SDL_DestroyTexture() and GPU memory issus

I made a simple code to display system date as a texture

label2.c (3.3 KB)

In the main loop I create the surface then transform it to texture to display. After the rendering I destroy the texture and the surface.

If I do not destroy the texture, the GPU memory grows till completely full, but the system keeps running.

Should I not remove the surface? Is that some kind of caching managed by SDL and/or GPU?

I also would like to hear any other useful tips to improve in such small code.

For those who need, the font used is a Free Font available at

Yes, you’re correct - every SDL_Surface and SDL_Texture created by the developer should be destroyed with corresponding SDL_FreeSurface/SDL_DestroyTexture function call. Not following that will result in memory leak(s).

Why the GPU (or the program) didn’t crash for unavailable memory?

What unavailable memory are you referring to?

My GPU has a limited amount of memory, If I keep allocating textures, without destroying them, I would expect the program crashes for lack of resources. In this case GPU memory.

But this do not happens.

User space programs don’t have any control over what is actually using GPU memory. If you require more storage than your hardware has the driver will happily stream unused textures out of the GPU into system RAM so it can load textures it will actually need.

Nice to know, as game developer should I keep an eye on GPU memory usage?
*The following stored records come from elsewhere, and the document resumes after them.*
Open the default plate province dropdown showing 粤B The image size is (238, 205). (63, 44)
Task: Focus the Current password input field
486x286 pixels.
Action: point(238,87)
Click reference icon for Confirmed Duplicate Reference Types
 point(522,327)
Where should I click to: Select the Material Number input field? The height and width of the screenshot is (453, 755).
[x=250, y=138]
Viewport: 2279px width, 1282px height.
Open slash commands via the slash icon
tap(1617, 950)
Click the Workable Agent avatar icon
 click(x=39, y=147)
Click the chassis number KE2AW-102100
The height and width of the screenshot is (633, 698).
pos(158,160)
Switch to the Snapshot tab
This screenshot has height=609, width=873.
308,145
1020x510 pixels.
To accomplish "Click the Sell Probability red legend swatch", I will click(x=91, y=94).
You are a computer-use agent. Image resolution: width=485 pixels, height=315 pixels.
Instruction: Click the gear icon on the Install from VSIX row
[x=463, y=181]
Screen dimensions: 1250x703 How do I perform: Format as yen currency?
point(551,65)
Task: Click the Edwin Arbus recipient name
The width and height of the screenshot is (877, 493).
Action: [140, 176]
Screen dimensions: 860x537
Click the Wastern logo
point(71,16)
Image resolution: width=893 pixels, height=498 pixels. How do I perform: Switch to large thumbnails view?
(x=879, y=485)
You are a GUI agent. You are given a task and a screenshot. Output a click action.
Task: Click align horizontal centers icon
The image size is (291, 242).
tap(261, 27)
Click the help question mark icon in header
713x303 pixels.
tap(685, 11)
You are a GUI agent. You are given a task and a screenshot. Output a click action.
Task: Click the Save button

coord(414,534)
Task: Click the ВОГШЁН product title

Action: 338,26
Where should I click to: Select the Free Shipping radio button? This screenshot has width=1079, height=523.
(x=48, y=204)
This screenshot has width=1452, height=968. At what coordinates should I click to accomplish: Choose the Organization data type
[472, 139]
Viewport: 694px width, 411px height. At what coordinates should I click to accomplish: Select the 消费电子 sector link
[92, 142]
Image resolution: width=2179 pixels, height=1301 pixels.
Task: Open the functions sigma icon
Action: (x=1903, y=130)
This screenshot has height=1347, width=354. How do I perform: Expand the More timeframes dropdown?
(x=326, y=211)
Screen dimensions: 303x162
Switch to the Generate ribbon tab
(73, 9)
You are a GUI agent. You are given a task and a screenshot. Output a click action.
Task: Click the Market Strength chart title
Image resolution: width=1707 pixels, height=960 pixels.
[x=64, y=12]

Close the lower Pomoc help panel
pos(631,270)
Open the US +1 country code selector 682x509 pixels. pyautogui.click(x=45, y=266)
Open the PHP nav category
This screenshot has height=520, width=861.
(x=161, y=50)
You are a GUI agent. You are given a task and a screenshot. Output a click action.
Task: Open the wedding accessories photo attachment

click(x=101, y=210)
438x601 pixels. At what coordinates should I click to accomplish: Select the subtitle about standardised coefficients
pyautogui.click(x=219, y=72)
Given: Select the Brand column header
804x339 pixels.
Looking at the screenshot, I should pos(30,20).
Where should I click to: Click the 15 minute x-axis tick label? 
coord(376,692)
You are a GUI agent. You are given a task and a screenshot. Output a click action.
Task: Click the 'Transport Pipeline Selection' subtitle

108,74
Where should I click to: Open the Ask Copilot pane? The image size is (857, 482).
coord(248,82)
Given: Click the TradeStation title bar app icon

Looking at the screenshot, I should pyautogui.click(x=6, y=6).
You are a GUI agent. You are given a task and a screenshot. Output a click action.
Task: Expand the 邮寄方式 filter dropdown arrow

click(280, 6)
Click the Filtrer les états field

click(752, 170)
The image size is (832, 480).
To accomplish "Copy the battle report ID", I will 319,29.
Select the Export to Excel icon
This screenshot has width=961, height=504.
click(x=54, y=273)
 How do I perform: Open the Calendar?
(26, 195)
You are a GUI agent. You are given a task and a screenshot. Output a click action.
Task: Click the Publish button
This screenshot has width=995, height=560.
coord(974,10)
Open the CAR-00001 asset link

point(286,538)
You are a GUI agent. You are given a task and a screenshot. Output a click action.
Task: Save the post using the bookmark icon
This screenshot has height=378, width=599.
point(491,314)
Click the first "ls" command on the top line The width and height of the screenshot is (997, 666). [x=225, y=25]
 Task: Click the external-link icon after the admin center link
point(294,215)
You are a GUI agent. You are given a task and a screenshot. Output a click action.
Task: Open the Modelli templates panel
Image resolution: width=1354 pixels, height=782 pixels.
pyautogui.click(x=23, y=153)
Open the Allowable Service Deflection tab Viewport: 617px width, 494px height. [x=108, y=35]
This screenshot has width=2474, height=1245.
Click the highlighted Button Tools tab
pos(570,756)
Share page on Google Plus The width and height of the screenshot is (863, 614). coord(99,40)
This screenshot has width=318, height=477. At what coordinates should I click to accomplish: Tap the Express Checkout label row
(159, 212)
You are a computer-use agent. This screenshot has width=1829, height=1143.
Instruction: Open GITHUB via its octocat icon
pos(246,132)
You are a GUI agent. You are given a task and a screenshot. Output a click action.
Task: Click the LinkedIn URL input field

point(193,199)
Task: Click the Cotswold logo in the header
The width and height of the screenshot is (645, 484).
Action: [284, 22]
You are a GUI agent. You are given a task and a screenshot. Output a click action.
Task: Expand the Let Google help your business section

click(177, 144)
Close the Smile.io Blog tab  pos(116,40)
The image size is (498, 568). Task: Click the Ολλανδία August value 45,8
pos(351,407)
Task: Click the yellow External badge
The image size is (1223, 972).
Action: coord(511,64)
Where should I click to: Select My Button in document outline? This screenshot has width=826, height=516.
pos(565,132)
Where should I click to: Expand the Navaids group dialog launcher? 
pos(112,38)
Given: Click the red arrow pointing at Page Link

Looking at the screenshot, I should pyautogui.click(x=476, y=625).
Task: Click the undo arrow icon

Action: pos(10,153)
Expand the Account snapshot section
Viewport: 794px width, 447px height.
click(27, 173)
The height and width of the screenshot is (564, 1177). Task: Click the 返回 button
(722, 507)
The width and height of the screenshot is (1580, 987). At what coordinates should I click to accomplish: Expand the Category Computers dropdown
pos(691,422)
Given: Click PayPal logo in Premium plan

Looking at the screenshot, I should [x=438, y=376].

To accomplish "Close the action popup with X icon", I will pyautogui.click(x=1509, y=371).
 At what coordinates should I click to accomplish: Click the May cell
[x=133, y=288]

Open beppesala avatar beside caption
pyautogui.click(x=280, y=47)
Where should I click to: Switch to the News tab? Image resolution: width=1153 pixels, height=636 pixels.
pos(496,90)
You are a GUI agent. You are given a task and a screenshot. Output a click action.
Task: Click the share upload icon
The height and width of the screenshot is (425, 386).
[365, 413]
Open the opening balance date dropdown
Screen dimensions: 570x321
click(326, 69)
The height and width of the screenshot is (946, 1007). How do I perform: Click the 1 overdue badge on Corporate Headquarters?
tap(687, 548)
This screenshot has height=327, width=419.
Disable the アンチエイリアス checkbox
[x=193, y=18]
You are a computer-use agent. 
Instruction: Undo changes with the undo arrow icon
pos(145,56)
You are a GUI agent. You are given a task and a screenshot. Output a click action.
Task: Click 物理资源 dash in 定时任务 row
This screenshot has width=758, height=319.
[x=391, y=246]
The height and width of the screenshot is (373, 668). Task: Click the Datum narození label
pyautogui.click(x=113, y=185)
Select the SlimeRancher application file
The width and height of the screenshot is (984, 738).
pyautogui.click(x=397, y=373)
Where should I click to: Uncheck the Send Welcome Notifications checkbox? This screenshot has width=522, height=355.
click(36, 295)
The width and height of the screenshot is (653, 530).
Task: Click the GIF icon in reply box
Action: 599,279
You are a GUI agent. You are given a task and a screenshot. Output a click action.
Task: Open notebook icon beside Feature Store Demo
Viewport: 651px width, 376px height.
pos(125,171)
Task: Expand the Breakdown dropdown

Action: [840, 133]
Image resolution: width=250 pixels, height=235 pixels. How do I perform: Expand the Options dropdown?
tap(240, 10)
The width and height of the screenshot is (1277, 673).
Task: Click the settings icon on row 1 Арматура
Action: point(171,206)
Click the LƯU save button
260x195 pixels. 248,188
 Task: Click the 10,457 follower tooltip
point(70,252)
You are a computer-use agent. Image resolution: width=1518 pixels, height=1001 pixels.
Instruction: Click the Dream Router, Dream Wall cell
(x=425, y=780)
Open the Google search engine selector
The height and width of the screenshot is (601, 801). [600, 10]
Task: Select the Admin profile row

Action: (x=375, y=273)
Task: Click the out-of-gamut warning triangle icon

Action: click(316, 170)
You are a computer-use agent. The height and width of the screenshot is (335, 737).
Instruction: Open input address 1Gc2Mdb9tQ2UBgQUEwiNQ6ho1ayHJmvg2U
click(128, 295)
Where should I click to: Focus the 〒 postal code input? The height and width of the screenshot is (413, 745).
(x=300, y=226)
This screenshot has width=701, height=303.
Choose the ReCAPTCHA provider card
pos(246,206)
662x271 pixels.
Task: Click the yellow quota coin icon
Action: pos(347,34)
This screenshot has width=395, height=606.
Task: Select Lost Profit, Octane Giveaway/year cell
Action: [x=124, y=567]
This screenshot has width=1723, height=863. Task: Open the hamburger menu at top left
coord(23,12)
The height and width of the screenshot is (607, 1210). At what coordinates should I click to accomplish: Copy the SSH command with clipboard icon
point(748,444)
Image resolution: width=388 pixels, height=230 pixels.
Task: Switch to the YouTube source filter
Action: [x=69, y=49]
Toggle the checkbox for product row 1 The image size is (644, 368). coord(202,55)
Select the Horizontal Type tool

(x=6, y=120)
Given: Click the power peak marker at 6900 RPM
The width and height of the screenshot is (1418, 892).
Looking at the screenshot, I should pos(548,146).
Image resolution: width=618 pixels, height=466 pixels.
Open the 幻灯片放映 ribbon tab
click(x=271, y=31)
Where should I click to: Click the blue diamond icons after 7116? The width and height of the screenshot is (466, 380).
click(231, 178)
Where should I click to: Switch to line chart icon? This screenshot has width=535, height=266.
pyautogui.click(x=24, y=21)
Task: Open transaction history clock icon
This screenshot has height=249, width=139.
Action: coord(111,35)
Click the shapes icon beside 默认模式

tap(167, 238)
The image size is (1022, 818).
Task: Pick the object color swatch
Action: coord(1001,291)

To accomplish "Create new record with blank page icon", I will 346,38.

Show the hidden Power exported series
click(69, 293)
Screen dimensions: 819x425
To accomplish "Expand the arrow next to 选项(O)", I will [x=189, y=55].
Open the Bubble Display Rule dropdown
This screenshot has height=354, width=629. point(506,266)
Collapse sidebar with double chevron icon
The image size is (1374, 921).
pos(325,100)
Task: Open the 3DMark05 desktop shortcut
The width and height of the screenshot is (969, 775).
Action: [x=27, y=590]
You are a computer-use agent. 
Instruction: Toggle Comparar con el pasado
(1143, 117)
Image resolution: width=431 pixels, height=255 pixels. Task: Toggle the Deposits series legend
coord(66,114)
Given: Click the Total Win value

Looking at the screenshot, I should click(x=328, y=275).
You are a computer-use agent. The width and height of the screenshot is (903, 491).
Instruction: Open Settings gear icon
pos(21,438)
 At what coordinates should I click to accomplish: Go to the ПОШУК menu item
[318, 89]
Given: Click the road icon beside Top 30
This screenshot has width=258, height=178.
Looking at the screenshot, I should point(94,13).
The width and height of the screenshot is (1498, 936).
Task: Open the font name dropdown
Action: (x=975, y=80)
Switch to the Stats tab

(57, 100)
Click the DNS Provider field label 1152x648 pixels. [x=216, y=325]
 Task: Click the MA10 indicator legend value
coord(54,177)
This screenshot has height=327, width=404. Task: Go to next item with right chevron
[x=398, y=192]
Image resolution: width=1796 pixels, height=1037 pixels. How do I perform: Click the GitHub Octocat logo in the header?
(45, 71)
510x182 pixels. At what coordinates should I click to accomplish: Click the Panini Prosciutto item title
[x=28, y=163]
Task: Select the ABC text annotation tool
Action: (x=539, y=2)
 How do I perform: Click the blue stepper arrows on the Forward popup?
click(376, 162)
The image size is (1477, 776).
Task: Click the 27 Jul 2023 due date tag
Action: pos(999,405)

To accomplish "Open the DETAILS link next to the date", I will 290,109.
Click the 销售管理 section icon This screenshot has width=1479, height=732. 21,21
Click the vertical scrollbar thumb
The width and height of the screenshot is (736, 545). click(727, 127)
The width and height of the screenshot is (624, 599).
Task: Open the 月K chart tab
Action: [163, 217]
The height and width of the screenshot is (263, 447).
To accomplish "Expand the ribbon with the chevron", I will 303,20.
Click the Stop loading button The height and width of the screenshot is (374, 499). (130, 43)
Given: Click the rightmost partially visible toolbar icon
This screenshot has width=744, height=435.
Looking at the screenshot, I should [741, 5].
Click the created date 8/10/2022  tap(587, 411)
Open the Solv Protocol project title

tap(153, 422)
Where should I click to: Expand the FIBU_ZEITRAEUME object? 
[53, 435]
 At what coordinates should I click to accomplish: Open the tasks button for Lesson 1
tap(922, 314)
Or is perfectly fine let as is?

No, you should definitely avoid using more than you have. It is extremely slow to stream data back and forth from the GPU and you want to avoid making things slow to a crawl (among other things). Allocating textures without freeing them is a resource leak that serves no good. It leaks more than GPU memory anyway. Eventually something would give, but that depends on implementation details and shouldn’t matter if you have a well behaved program.